At the beginning of the 20th century the only means of crossing the river Mersey at Runcorn Gap were by rail on the Runcorn Railway Bridge (which also had a footpath) or by using the ancient ferry (which was a rowing boat). In the 1890s the Manchester Ship Canal had been constructed and this meant that the journey by ferry had to be made in two stages, with a climb over the wall of the canal between the stages. A road bridge was clearly needed but it would have to pass high enough over the canal to allow the passage of ocean-going ships. The cost of doing this was felt to be prohibitive.
In 1899 the Widnes & Runcorn Bridge Company was established under the chairmanship of Sir John Brunner to investigate the options. Their decision was to build a transporter bridge. This would be cheaper than an orthodox type of bridge and the passage of the transporter car could be timed to allow the passage of the ships. The first transporter bridge in the world had been opened in 1893 in Bilbao, Spain. This had been followed in 1898 by transporter bridges in Rouen, France and in Bizerta, which is now in Tunisia. Parliamentary approval had already been obtained for a transporter bridge over the River Usk at Newport, Monmouthshire.
An Act of Parliament was obtained in 1900 giving approval for the bridge, and the Act also allowed for the formal ending of the ferry. It was designed by John Webster and John Wood.
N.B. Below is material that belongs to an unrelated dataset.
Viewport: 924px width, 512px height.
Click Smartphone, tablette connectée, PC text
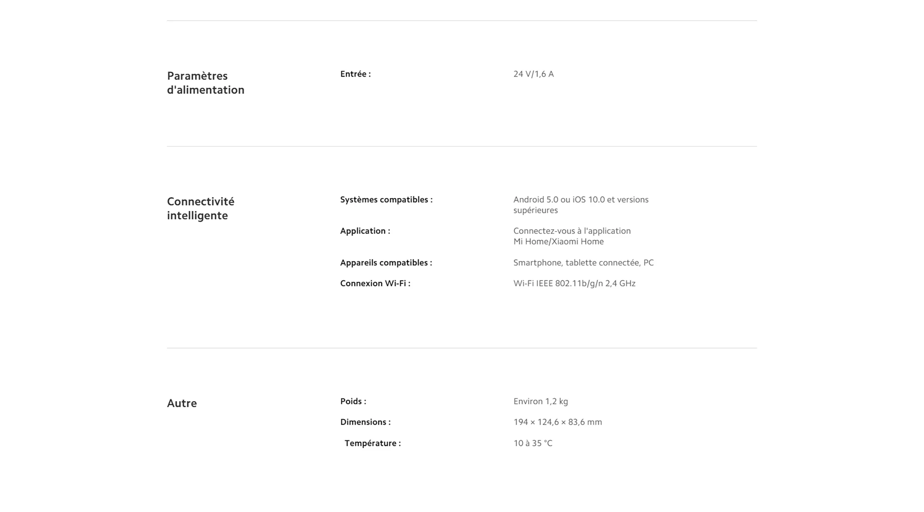pyautogui.click(x=583, y=263)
Construction began in December 1901 and was completed in 1905. The cost was £130,000. The transporter bridge was opened (in the absence of King Edward VII who was indisposed) by Sir John Brunner on 29 May 1905.
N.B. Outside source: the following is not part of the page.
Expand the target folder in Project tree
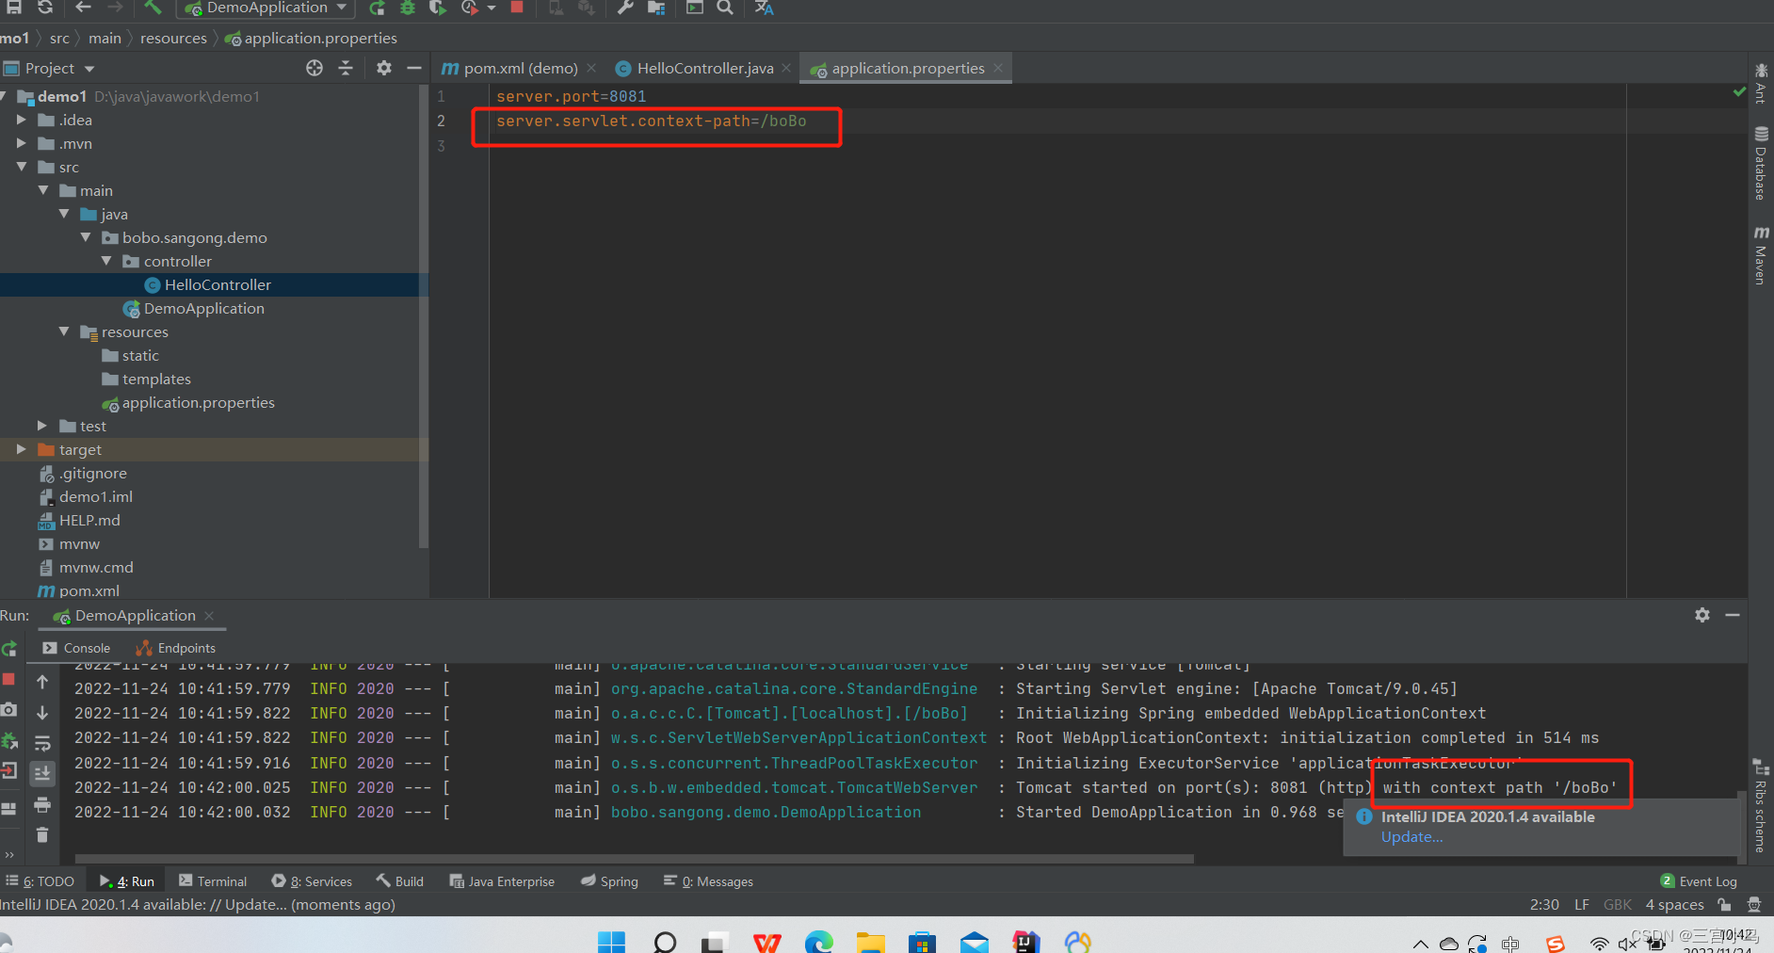Screen dimensions: 1774x953 [x=21, y=449]
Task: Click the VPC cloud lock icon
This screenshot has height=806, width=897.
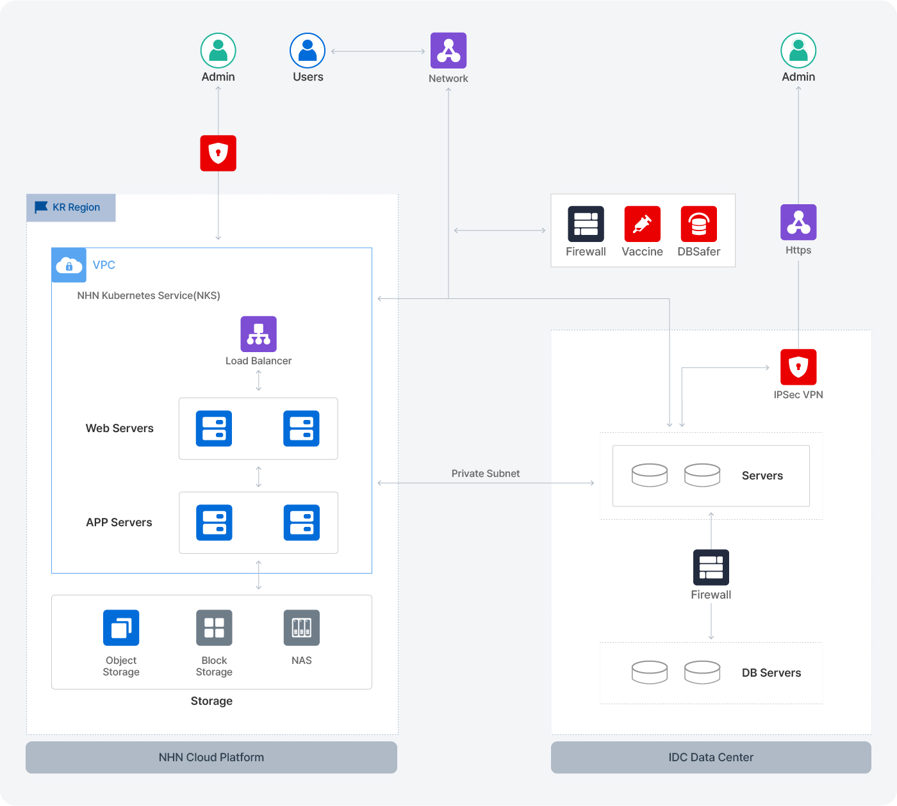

During the following years there were problems both with the functioning of the bridge and with its financing. The Company could not make it pay and in 1911 it was sold to Widnes Corporation. A number of improvements were made to the bridge over the years. In its later years it made 49,000 journeys annually, carrying 280,000 cars, 145,000 commercial vehicles and over 2 million passengers. However it was inadequate for the growing needs of the region and its physical condition was deteriorating. A fixed high-level bridge was needed and this was eventually opened in 1961 after which the transporter bridge was demolished.
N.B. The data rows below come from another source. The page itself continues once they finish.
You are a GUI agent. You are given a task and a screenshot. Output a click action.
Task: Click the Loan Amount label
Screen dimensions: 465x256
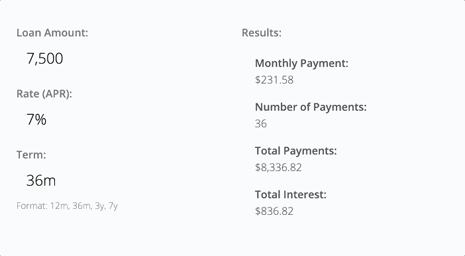click(x=52, y=32)
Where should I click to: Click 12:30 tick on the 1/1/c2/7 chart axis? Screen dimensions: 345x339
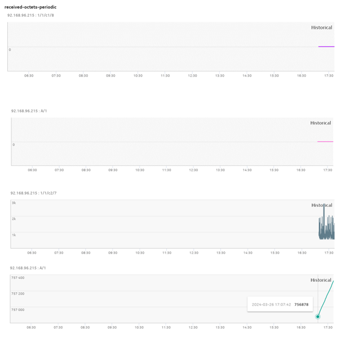tap(194, 253)
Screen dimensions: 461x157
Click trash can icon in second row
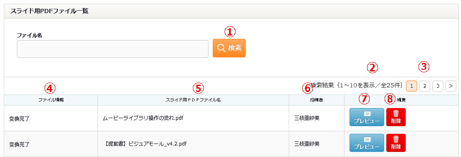click(x=396, y=139)
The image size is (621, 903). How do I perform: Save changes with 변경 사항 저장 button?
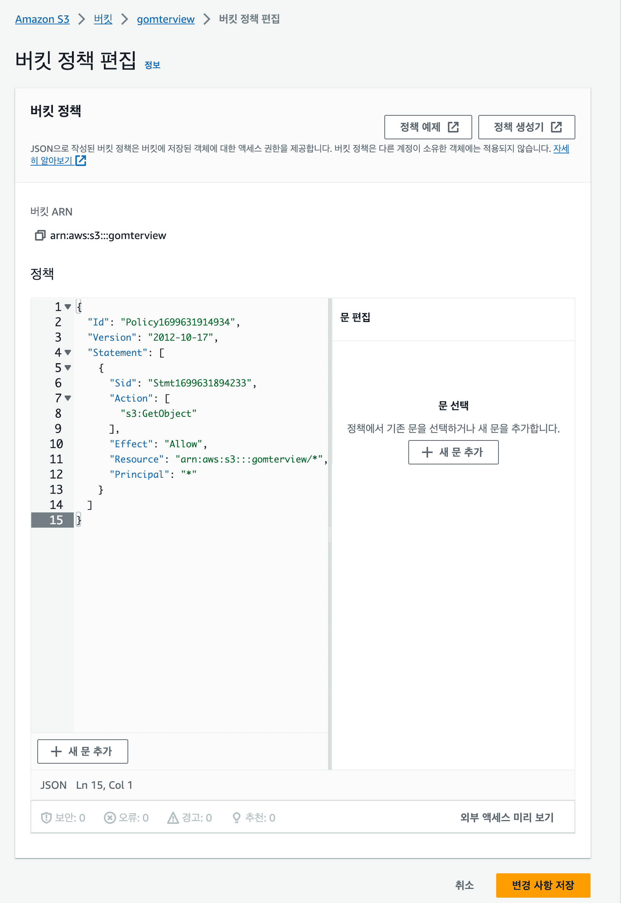(x=543, y=885)
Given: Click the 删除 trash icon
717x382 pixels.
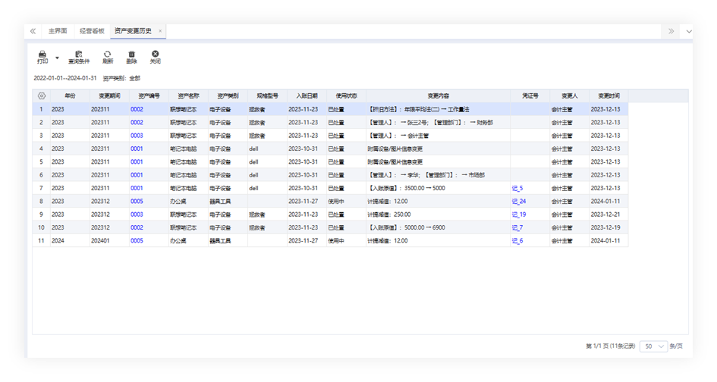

The two towers were 180 feet high and the distance between them spanned by a girder was 1,000 feet. The weight of the cables suspending the girder was 250 tons. The underside of the girder was 82 feet above the high water level. The transporter car was 55 feet in length and 24 feet 6 inches in width and was designed to carry 4 two-horse farm waggons and 300 passengers. A shelter was provided for the passengers. The bottom of the car was 12 feet above high water level and it cleared the ship canal wall by 4.5 feet. It was suspended from a moving trolley 77 feet in length. In conditions of reasonable weather and load the journey took 2.5 minutes. The driver was sited in a cabin on top of the car from which he had an uninterrupted view in all directions. In order to provide power for motors on the trolley a power house was built within the tower on the Widnes side. Approach roads of 320 feet on the Widnes side and 470 feet on the Runcorn side were built.
The former approaches to the transporter bridge at the bottom of Waterloo Road, Runcorn and Mersey Road, Widnes can still be seen. On the Widnes side the power house remains and it is a Grade II* listed building.